[ASSIGNED TASK] Reproduce the records precisely. Omit every picture.
'''
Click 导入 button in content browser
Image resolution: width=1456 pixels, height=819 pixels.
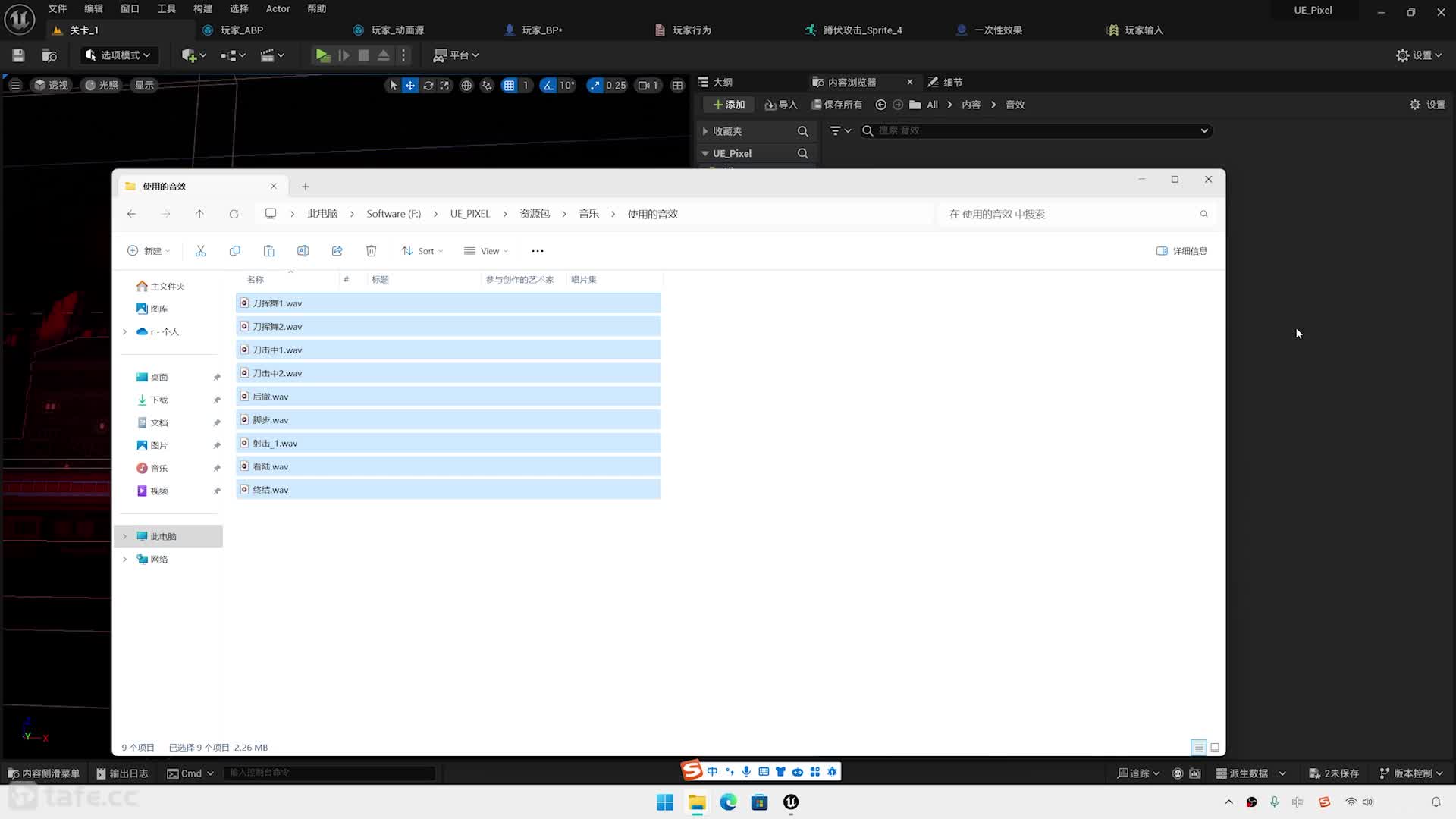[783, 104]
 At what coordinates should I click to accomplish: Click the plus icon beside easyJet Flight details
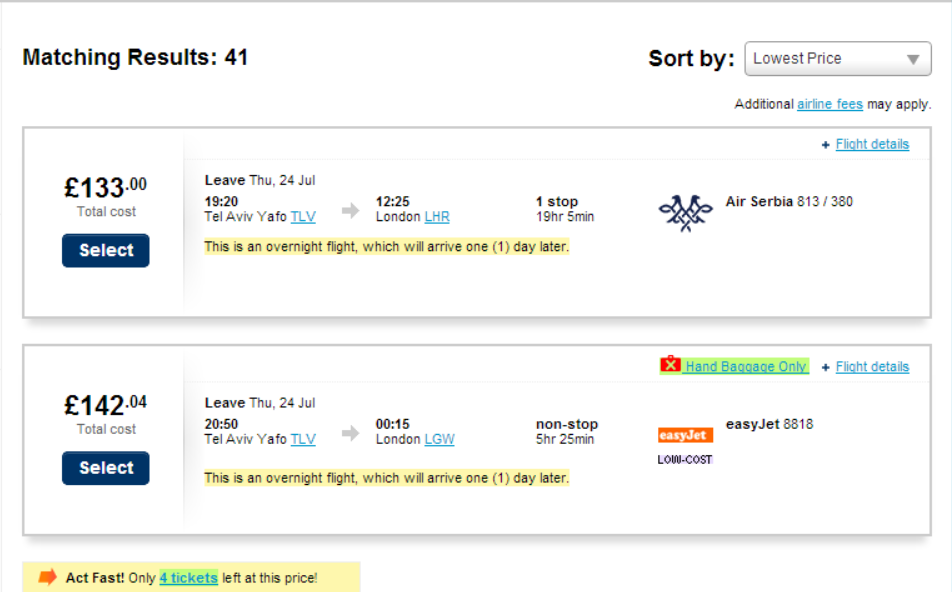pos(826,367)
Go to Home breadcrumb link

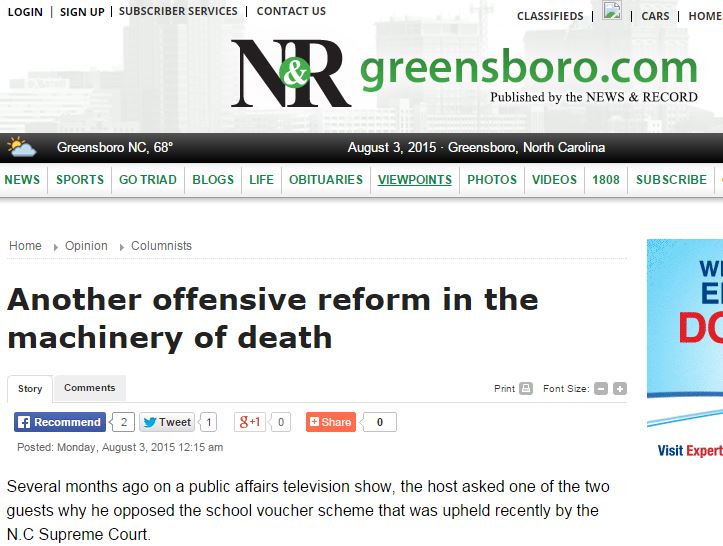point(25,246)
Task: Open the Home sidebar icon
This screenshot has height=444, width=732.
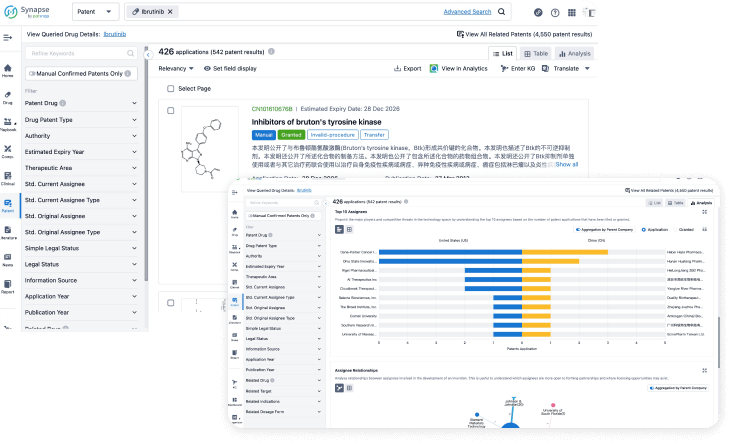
'''
[WRITTEN ANSWER]
Click 导入 button in content browser
Image resolution: width=1456 pixels, height=819 pixels.
[783, 104]
 At what coordinates should I click to accomplish: Click the plus icon beside easyJet Flight details
pos(826,367)
Go to Home breadcrumb link

point(25,246)
Task: Open the Home sidebar icon
This screenshot has height=444, width=732.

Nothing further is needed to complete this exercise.